Among the entries below, take the line with "January 2024 (45, 1127)" and the line with "[RSS] (317, 2516)", and output them and every line between them exactly, with nothing else.

- Data shown -
_ _ _ _

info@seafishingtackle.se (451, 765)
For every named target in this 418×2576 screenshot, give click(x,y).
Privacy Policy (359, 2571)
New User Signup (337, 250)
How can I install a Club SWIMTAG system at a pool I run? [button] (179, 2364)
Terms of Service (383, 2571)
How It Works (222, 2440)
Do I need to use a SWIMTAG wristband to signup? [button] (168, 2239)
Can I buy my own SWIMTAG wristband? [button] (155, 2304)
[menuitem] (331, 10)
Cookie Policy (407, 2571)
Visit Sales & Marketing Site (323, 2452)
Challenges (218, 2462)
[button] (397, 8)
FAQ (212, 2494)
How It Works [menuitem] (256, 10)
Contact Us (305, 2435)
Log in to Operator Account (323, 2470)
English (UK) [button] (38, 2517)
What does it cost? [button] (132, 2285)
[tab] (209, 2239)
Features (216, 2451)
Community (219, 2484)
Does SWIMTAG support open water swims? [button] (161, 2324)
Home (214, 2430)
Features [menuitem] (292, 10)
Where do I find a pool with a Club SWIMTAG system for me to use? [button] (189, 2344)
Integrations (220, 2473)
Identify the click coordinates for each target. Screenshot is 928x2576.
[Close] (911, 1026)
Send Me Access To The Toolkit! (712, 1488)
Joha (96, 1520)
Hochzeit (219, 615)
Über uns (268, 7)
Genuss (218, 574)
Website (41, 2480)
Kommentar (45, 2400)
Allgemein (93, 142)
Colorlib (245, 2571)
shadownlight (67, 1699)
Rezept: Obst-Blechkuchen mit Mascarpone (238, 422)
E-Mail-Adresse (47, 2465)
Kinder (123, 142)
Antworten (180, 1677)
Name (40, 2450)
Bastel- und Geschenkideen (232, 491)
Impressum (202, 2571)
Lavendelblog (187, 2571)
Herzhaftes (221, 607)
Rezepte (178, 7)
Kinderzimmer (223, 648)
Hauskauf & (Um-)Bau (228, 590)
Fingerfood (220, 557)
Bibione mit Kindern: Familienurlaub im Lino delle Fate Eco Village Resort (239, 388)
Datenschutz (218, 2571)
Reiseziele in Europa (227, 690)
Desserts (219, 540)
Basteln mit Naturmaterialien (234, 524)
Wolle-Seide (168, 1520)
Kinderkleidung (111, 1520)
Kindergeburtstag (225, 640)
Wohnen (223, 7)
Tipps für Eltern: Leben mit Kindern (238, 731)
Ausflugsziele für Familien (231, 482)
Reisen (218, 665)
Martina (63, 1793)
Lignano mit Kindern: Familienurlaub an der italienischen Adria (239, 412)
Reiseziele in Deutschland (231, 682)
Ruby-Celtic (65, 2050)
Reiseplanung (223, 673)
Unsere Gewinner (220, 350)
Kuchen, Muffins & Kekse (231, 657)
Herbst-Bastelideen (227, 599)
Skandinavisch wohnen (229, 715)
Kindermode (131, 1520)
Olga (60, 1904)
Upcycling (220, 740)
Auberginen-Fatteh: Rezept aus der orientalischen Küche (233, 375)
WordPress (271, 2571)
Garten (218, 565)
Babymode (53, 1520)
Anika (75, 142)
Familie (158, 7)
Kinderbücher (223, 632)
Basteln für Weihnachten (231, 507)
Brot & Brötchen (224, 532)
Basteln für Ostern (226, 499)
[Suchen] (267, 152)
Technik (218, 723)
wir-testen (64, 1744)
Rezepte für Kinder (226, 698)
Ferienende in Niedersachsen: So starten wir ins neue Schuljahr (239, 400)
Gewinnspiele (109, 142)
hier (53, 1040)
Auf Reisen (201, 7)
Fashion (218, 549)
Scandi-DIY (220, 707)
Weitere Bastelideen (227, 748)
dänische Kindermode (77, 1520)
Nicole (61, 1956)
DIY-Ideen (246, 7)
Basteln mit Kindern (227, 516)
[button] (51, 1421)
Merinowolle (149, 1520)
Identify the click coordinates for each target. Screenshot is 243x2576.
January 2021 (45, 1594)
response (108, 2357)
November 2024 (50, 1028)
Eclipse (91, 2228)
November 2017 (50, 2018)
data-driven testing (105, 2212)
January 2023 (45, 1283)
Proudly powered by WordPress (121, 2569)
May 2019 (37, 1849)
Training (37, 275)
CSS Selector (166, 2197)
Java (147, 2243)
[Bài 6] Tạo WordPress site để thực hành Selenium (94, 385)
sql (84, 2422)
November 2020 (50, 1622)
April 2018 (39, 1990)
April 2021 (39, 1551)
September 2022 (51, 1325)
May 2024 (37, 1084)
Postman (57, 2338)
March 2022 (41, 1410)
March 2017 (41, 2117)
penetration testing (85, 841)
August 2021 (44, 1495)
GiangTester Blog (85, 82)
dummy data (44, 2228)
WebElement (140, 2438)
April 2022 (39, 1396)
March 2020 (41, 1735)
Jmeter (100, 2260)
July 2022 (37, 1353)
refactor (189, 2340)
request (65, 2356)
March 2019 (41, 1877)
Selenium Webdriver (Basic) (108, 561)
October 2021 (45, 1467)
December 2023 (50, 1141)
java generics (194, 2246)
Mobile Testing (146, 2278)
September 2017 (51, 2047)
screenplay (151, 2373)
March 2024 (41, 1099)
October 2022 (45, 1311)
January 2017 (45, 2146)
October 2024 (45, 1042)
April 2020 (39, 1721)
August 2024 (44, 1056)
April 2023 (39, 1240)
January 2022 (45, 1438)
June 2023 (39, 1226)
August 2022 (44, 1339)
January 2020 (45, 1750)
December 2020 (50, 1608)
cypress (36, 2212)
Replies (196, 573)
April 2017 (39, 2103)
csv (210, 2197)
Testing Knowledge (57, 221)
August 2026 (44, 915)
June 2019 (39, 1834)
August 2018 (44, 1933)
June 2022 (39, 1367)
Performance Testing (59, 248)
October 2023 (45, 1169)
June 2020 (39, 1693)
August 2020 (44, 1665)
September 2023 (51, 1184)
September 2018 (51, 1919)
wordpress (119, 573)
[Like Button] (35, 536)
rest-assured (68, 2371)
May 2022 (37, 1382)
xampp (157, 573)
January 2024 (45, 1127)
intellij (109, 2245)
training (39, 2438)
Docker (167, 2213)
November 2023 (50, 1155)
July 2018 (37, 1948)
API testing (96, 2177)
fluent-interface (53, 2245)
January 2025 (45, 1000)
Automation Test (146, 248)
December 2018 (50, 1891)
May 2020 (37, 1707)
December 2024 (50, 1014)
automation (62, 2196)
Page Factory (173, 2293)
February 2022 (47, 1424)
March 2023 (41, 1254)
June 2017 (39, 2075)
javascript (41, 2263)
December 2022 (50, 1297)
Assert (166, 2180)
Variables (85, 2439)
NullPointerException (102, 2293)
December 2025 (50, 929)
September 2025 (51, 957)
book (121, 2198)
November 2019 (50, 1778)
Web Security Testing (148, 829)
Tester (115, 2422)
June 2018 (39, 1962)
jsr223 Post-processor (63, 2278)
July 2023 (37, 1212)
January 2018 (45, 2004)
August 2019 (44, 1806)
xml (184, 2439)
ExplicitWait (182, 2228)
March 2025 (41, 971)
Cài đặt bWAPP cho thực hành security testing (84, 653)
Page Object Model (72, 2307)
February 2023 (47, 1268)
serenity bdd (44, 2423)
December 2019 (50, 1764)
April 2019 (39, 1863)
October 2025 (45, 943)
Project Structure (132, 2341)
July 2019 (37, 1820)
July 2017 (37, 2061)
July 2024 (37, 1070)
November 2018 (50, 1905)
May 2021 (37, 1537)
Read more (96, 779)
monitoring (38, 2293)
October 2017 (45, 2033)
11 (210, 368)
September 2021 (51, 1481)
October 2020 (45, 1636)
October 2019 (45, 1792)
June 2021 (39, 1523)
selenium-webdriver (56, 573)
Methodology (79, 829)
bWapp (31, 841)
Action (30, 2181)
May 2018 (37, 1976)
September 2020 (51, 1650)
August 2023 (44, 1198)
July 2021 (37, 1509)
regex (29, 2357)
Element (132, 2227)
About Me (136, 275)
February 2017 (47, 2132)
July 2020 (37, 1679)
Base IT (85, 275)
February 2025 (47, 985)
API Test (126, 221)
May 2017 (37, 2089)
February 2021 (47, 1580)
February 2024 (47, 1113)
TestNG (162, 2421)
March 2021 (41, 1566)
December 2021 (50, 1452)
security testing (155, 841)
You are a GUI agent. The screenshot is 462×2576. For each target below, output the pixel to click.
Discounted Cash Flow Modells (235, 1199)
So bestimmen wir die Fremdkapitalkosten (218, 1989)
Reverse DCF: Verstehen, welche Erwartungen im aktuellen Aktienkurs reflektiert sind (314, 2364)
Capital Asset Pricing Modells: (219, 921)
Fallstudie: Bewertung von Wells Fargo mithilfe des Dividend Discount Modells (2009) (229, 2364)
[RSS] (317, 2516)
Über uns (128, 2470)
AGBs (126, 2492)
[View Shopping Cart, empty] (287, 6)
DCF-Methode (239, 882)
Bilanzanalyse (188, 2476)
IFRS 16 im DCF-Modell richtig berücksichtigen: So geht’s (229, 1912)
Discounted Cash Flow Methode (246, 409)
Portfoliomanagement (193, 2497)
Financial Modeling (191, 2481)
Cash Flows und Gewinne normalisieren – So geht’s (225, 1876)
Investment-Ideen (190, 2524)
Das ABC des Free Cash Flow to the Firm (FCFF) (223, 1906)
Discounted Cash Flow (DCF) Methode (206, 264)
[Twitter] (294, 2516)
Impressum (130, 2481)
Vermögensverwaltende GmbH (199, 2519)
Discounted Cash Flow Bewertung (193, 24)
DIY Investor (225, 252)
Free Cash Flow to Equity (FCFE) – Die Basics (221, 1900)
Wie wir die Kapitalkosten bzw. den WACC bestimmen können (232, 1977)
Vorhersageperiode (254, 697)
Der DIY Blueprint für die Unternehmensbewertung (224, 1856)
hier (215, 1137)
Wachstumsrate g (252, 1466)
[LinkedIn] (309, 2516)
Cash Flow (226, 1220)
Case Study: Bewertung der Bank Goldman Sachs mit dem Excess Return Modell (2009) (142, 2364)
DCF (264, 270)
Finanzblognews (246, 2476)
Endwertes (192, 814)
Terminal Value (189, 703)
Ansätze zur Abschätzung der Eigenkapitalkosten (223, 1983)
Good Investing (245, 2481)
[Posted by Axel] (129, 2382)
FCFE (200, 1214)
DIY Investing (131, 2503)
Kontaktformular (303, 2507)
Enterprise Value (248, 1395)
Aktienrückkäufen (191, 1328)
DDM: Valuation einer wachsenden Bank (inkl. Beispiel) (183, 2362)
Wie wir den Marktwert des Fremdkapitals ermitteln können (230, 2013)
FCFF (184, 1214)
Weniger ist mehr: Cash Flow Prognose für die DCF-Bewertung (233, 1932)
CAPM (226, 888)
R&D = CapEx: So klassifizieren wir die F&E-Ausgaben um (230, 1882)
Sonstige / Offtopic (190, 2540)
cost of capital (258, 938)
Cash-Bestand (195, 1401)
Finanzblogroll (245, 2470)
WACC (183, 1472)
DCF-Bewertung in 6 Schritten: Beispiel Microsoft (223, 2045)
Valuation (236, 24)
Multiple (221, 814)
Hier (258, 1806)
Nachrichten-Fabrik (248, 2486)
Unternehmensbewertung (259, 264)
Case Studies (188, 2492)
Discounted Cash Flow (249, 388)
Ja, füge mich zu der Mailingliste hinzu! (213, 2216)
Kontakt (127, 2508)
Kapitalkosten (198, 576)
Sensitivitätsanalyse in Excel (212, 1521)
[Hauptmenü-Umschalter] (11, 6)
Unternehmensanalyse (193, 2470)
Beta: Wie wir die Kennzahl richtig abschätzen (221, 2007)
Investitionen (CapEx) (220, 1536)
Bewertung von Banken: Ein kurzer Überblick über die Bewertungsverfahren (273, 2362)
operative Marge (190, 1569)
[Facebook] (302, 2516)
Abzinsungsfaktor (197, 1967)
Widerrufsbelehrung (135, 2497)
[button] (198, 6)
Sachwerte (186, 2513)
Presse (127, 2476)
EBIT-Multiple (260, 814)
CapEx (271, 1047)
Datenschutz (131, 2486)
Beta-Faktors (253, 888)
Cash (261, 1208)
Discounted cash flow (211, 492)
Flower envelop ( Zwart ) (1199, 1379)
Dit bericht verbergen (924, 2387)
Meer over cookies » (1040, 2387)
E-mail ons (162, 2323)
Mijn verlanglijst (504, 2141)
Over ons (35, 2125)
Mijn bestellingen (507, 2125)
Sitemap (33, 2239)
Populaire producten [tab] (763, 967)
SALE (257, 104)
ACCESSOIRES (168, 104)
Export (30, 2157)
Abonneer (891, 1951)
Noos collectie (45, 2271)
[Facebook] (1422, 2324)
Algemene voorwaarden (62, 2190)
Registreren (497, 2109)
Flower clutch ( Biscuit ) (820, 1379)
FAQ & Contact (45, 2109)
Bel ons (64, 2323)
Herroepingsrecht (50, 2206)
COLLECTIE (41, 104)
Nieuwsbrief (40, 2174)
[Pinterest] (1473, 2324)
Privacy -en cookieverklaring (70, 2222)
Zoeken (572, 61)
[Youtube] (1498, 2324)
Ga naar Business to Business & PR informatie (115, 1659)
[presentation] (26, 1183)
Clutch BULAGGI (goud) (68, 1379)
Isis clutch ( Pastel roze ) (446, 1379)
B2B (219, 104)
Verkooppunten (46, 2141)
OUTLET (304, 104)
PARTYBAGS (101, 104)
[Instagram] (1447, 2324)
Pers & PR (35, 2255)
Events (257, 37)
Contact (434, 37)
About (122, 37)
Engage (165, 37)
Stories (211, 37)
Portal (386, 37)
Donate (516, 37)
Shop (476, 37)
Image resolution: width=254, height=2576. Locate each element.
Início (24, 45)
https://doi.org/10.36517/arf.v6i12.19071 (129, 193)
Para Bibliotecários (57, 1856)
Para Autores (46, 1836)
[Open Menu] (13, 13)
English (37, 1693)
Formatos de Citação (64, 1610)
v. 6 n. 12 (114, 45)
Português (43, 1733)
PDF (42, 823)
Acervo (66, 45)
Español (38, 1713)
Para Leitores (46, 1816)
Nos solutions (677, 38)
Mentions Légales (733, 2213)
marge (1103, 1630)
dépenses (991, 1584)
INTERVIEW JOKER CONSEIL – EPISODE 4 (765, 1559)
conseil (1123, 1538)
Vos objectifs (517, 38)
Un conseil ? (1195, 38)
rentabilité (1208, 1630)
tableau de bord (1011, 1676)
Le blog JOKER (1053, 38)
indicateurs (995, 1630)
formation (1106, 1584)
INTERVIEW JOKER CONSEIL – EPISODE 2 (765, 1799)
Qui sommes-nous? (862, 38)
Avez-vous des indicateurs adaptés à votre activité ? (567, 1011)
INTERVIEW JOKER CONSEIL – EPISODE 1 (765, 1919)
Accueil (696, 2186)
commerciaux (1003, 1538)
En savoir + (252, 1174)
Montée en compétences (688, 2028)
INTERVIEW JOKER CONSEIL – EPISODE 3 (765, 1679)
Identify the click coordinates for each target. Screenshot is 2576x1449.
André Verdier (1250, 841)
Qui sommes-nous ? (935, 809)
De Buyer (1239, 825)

_ _ _ _

- Result for this exercise -
January 2024 (45, 1127)
intellij (109, 2245)
training (39, 2438)
Docker (167, 2213)
November 2023 (50, 1155)
July 2018 (37, 1948)
API testing (96, 2177)
fluent-interface (53, 2245)
January 2025 (45, 1000)
Automation Test (146, 248)
December 2018 (50, 1891)
May 2020 (37, 1707)
December 2024 (50, 1014)
automation (62, 2196)
Page Factory (173, 2293)
February 2022 (47, 1424)
March 2023 (41, 1254)
June 2017 (39, 2075)
javascript (41, 2263)
December 2022 (50, 1297)
Assert (166, 2180)
Variables (85, 2439)
NullPointerException (102, 2293)
December 2025 (50, 929)
September 2025 (51, 957)
book (121, 2198)
November 2019 (50, 1778)
Web Security Testing (148, 829)
Tester (115, 2422)
June 2018 (39, 1962)
jsr223 Post-processor (63, 2278)
July 2023 (37, 1212)
January 2018 (45, 2004)
August 2019 (44, 1806)
xml (184, 2439)
ExplicitWait (182, 2228)
March 2025 (41, 971)
Cài đặt bWAPP cho thực hành security testing (84, 653)
Page Object Model (72, 2307)
February 2023 (47, 1268)
serenity bdd (44, 2423)
December 2019 (50, 1764)
April 2019 (39, 1863)
October 2025 (45, 943)
Project Structure (132, 2341)
July 2019 (37, 1820)
July 2017 (37, 2061)
July 2024 (37, 1070)
November 2018 (50, 1905)
May 2021 (37, 1537)
Read more (96, 779)
monitoring (38, 2293)
October 2017 (45, 2033)
11 (210, 368)
September 2021 (51, 1481)
October 2020 (45, 1636)
October 2019 (45, 1792)
June 2021 (39, 1523)
selenium-webdriver (56, 573)
Methodology (79, 829)
bWapp (31, 841)
Action (30, 2181)
May 2018 (37, 1976)
September 2020 (51, 1650)
August 2023 (44, 1198)
July 2021 (37, 1509)
regex (29, 2357)
Element (132, 2227)
About Me (136, 275)
February 2017 (47, 2132)
July 2020 (37, 1679)
Base IT (85, 275)
February 2025 (47, 985)
API Test (126, 221)
May 2017 (37, 2089)
February 2021 (47, 1580)
February 2024 (47, 1113)
TestNG (162, 2421)
March 2021 (41, 1566)
December 2021 (50, 1452)
security testing (155, 841)
You are a GUI agent. The screenshot is 462×2576. For each target below, output the pixel to click.
Discounted Cash Flow Modells (235, 1199)
So bestimmen wir die Fremdkapitalkosten (218, 1989)
Reverse DCF: Verstehen, welche Erwartungen im aktuellen Aktienkurs reflektiert sind (314, 2364)
Capital Asset Pricing Modells: (219, 921)
Fallstudie: Bewertung von Wells Fargo mithilfe des Dividend Discount Modells (2009) (229, 2364)
[RSS] (317, 2516)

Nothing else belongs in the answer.